In late October, in the office of the Empowerment Zone Inc., at 180 Park Hill Avenue, the first planning meeting was held. Community leaders, members, clergy and advocates began working together to plan the “Family Day.” Not to be confused with previous events and understanding the vastness of the many different cultures, languages, and countries where people of African Descent had been disbursed because of chattel slavery; the mission statement was established, “Staten Island Black Heritage Family Day is to honor the vast and diverse cultures of people that originated from the continent of Africa. We celebrate our diversity derived from the common experience that placed us in different lands throughout the world.”
On Saturday, September 17, 2011, Staten Island history was made. The first Staten Island Black Heritage Family Day was held with support from local politicians, churches and approximately 60 Community Based Organizations, and Black-owned businesses; the “Peoples’ Parade and the We Are Family Festival,” became a part of Staten Island’s annual tradition. The 3rd Saturday in September was declared the Staten Island Black Heritage Family Day with a proclamation from former Borough President James Molinaro.

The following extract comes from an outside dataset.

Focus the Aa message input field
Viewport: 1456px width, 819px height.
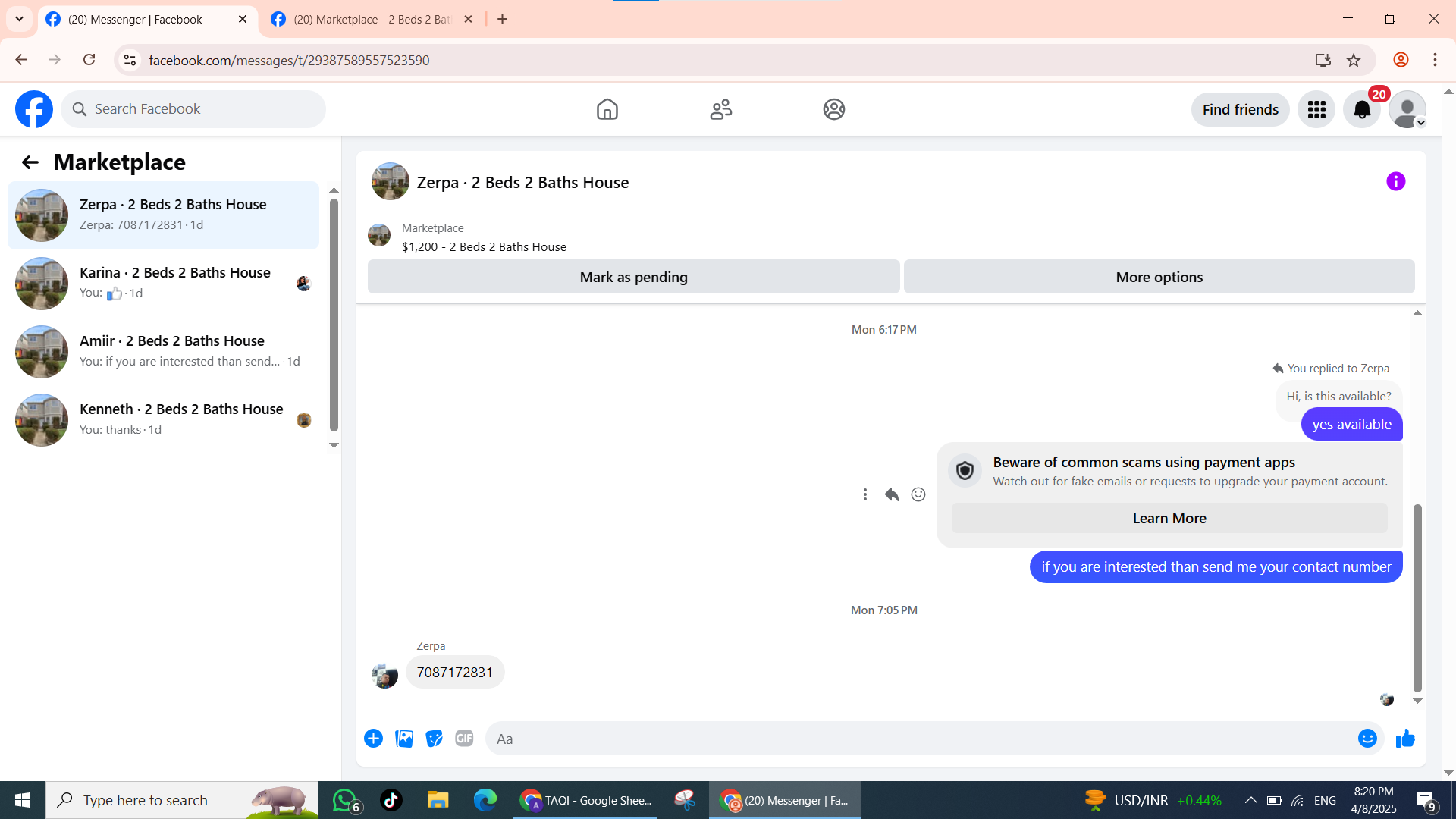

Since the first year Staten Island Black Heritage’s two fundraisers have become a part of Staten Island’s happenings. The Families Against Violence (FAV) – Family Night Out, basketball games held in April, is one of the largest anti-violence events on the island. Held every 3rd Sunday in July, at the picturesque Alice Austen House “Smooth Sounds by the Sea,” celebrates the contributions of people of African descent to the music genres of R&B and Jazz. In 2018, Staten Island Black Heritage added the Red, Black & Green Ball, held the 3rd Friday in March; which celebrates the Red, Black and Green flag a visual representation of Black pride and our collective identity, and honors influential Staten Islanders that contribute to the uplifting of our community.